The heatmap before thrsholding:

alt text

And after applying threshold with value 1

alt text

Then the draw_labeled_bboxes function get the thresholded heatmap and using the results of scipy.ndimage.measurements.label() which collects spatially contiguous areas of the heatmap and assigns each one a label, draws the final boxes.

2. Show some examples of test images to demonstrate how your pipeline is working. What did you do to optimize the performance of your classifier?

In the end the result of all the test images using the final method of processImages which gets the image and draws the boxes around the cars provided the following result.

alt text

The function combines all the methods created on the steps above and given the classifier the scaler and a certain threshold produces the result. From the previously discussed parameters I didn't have to change anything so far cause the result of the images was satisfying.


Video Implementation

1. Provide a link to your final video output. Your pipeline should perform reasonably well on the entire project video (somewhat wobbly or unstable bounding boxes are ok as long as you are identifying the vehicles most of the time with minimal false positives.)

Here's a link to my video result

2. Describe how (and identify where in your code) you implemented some kind of filter for false positives and some method for combining overlapping bounding boxes.

The code for processing the video is located in Video Pipeline section of the notebook. Here a class VideoProcessor is implemented with processFrame function which is an altered version of previously defined processImage. In the function the target was to keep track of the heatmaps of a certain number of previous frames. This is because I wanted to increase the threshold of the heatmaps in order to get rid of false positives the first time I ran the videos. By using a buffer I was able to make sure the algorithm can have the threshold increased while still keeping track of the cars reliably.


Discussion

1. Briefly discuss any problems / issues you faced in your implementation of this project. Where will your pipeline likely fail? What could you do to make it more robust?

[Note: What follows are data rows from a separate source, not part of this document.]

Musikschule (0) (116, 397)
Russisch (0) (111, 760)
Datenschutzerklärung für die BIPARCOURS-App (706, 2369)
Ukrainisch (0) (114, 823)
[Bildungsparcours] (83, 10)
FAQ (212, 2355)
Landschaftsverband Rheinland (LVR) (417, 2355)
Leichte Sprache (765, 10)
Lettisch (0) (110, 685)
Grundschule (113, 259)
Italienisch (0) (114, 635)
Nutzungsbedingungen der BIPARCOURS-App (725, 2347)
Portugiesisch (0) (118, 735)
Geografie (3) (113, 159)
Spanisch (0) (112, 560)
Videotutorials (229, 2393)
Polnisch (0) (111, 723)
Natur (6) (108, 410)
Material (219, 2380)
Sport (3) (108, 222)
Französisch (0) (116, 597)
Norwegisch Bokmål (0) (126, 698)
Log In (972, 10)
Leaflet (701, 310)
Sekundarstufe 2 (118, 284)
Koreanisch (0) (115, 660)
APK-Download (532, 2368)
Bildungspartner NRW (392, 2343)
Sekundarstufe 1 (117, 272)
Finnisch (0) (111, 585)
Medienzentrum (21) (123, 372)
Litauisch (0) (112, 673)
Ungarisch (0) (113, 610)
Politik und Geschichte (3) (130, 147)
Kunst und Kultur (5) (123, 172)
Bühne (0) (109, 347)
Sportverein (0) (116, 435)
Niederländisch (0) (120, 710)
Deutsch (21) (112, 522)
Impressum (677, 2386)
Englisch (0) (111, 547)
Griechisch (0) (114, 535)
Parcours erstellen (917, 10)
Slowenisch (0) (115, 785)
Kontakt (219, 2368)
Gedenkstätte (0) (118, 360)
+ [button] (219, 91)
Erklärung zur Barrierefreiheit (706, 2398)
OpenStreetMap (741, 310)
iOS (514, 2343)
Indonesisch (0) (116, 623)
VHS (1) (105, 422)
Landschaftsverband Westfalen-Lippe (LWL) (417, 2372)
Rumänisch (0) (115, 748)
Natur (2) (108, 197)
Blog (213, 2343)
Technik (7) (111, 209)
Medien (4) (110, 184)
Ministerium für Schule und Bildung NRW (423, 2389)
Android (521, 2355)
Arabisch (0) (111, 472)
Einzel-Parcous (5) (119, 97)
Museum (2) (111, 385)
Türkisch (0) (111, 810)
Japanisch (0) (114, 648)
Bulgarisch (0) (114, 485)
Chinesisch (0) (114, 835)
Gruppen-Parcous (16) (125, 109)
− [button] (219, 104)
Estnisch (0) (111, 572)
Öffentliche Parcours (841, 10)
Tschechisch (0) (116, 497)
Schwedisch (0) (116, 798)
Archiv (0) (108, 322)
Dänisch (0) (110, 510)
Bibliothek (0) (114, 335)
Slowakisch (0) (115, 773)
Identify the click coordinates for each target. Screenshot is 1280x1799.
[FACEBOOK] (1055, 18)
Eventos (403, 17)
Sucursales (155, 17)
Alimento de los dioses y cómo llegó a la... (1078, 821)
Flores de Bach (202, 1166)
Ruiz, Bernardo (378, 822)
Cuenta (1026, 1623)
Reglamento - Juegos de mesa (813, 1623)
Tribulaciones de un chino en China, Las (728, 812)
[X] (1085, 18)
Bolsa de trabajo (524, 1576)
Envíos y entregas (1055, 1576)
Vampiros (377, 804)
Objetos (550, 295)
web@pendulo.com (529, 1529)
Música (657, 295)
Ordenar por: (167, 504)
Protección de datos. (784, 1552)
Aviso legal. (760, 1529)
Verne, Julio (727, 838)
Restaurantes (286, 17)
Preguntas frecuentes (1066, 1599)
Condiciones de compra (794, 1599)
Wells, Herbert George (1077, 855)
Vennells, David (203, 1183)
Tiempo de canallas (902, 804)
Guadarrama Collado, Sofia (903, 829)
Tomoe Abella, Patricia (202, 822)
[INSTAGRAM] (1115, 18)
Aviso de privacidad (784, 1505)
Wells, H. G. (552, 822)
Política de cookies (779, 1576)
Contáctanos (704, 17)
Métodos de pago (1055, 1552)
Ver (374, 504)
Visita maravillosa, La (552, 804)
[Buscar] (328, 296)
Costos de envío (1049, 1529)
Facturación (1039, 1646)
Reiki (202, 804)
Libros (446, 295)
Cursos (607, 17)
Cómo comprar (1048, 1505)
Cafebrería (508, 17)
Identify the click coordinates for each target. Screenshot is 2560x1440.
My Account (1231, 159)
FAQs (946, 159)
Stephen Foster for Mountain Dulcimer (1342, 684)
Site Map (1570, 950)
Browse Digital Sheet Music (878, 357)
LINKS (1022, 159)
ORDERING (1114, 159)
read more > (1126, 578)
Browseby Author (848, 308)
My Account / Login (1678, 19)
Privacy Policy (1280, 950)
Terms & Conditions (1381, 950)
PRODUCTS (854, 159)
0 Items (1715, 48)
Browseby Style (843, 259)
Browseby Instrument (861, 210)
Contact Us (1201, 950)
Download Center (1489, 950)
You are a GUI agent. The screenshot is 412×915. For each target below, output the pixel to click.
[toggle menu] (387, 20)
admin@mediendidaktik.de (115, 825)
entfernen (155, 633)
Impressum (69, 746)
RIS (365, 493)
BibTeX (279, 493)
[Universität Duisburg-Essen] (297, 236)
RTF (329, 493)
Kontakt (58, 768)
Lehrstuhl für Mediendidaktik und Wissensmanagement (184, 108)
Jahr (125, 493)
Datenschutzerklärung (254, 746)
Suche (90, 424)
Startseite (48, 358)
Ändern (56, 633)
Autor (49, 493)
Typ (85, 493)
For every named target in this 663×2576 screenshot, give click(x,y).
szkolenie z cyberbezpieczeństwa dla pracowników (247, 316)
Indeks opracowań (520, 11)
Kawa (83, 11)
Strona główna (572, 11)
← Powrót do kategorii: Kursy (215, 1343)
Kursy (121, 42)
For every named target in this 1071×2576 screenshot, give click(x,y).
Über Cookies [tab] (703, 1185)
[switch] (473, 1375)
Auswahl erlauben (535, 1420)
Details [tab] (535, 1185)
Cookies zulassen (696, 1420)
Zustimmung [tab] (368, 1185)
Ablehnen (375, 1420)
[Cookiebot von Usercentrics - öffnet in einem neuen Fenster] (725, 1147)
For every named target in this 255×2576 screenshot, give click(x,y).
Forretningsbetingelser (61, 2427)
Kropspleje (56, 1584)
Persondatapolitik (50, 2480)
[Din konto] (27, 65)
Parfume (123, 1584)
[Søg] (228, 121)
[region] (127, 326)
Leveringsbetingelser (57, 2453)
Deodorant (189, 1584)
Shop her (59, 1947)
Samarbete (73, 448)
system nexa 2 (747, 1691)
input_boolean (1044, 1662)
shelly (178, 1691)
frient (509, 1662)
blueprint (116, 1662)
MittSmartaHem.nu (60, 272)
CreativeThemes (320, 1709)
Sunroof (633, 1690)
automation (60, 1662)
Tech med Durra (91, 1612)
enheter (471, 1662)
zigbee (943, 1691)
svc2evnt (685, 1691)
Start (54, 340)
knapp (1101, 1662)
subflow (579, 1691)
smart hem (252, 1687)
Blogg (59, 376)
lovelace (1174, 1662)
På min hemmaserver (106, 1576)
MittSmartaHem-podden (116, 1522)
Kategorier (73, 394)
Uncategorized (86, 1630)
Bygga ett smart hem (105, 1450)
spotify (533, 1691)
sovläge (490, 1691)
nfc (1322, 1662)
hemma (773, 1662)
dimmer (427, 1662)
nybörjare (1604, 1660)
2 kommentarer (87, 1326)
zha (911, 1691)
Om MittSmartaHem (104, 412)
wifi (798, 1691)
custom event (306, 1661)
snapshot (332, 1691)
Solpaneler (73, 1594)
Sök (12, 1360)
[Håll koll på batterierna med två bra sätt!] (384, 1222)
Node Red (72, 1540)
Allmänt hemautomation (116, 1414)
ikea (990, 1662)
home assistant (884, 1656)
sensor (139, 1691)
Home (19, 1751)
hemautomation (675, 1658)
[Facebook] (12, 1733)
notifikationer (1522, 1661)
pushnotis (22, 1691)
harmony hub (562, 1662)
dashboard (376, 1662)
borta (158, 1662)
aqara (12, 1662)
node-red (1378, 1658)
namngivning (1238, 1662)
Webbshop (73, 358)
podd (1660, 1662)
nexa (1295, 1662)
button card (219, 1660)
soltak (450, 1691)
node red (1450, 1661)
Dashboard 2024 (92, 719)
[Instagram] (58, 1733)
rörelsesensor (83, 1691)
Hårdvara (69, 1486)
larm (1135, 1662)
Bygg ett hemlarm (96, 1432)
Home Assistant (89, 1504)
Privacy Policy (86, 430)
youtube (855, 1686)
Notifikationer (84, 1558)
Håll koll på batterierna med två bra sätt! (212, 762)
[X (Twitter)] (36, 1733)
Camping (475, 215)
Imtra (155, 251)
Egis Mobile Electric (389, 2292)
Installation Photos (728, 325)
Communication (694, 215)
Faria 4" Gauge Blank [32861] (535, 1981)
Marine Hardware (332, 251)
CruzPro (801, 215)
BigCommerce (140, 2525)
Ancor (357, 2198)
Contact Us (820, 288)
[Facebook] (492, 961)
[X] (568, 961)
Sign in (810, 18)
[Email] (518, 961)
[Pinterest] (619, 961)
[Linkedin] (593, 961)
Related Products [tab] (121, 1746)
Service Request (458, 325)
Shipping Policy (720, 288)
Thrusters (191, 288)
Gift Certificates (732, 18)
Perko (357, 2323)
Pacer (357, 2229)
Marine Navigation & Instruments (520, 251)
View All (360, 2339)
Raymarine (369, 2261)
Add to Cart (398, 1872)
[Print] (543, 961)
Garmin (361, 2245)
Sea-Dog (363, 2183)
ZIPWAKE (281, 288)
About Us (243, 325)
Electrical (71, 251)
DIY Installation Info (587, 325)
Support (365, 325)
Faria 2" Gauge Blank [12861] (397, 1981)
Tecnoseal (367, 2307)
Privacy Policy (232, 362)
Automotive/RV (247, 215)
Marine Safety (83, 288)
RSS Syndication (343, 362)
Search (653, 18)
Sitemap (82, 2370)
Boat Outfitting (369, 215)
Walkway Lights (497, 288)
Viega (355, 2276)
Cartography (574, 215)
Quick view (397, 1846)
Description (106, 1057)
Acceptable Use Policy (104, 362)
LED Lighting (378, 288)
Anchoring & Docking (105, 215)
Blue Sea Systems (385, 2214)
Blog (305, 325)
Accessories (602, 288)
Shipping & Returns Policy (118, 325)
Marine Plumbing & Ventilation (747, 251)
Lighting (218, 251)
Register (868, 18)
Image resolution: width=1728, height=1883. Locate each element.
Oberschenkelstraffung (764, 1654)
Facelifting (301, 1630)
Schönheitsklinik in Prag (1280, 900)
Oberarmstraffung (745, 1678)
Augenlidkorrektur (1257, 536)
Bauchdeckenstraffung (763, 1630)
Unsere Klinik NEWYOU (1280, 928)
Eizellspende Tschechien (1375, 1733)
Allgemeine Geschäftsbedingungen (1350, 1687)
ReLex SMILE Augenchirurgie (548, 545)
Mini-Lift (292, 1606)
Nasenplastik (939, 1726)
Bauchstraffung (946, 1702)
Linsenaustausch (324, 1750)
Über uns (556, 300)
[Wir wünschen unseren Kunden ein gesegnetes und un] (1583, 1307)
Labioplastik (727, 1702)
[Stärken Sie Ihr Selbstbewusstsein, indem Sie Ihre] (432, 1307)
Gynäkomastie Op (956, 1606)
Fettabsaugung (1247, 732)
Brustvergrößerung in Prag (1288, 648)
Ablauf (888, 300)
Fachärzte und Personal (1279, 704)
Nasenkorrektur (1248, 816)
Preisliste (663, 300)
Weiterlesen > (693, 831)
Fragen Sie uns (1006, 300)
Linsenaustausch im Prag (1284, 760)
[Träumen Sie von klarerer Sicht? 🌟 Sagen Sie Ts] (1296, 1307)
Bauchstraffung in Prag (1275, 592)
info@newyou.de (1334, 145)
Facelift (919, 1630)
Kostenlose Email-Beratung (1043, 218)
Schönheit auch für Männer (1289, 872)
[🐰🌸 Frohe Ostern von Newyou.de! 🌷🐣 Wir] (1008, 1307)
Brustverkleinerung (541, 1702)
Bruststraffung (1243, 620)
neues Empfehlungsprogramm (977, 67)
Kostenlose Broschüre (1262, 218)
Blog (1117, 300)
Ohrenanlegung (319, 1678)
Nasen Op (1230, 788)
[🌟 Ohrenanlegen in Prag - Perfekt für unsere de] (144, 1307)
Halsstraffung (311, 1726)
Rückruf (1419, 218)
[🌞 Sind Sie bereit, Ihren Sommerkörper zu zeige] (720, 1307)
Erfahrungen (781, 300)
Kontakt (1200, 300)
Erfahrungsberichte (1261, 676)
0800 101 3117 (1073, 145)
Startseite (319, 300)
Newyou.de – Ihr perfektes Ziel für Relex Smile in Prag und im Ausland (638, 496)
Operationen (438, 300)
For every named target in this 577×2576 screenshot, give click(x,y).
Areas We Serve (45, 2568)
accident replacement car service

During the implemenation some issues, that had to be tackled, were occured. First the tradeoff balance between the accuracy and the speed of the prediction of the classifier was not an easy task. The tradeoff between accuracy and speed was the biggest problem. So the search for the parameters used to extract the features was a very time consuming process.And after the algorithm was performing well in images the video was another story. Of course given the accuracy one can understand that you can't avoid false positives in the frames.

In order to scan in detail each frame with bigger window overlap would increase the processing power making the algorithm not be able to perform real-time without adequate computing power. The heatmap buffer provides on one hand security that the car will be consistently being tracked but on the other hand problems may occur in high dynamic behaviors. This is something that can be further examined and tuned even better. Perhaps a different approach would work better. The problem is that the classifier is trained in a specific dataset which makes it prompt to fail in cases where the vehicles features don't resemble the same features extracted from the dataset. A good solution would be to augment the data which I consider it as a next step. Also I would like to try the new dataset coming from Udacity team when there is enough time. And by combining a better trained and more accurate classifier with a sliding window algorithm which parameters are result of a CNN based on the vehicle location, speed etc. could even improve the result.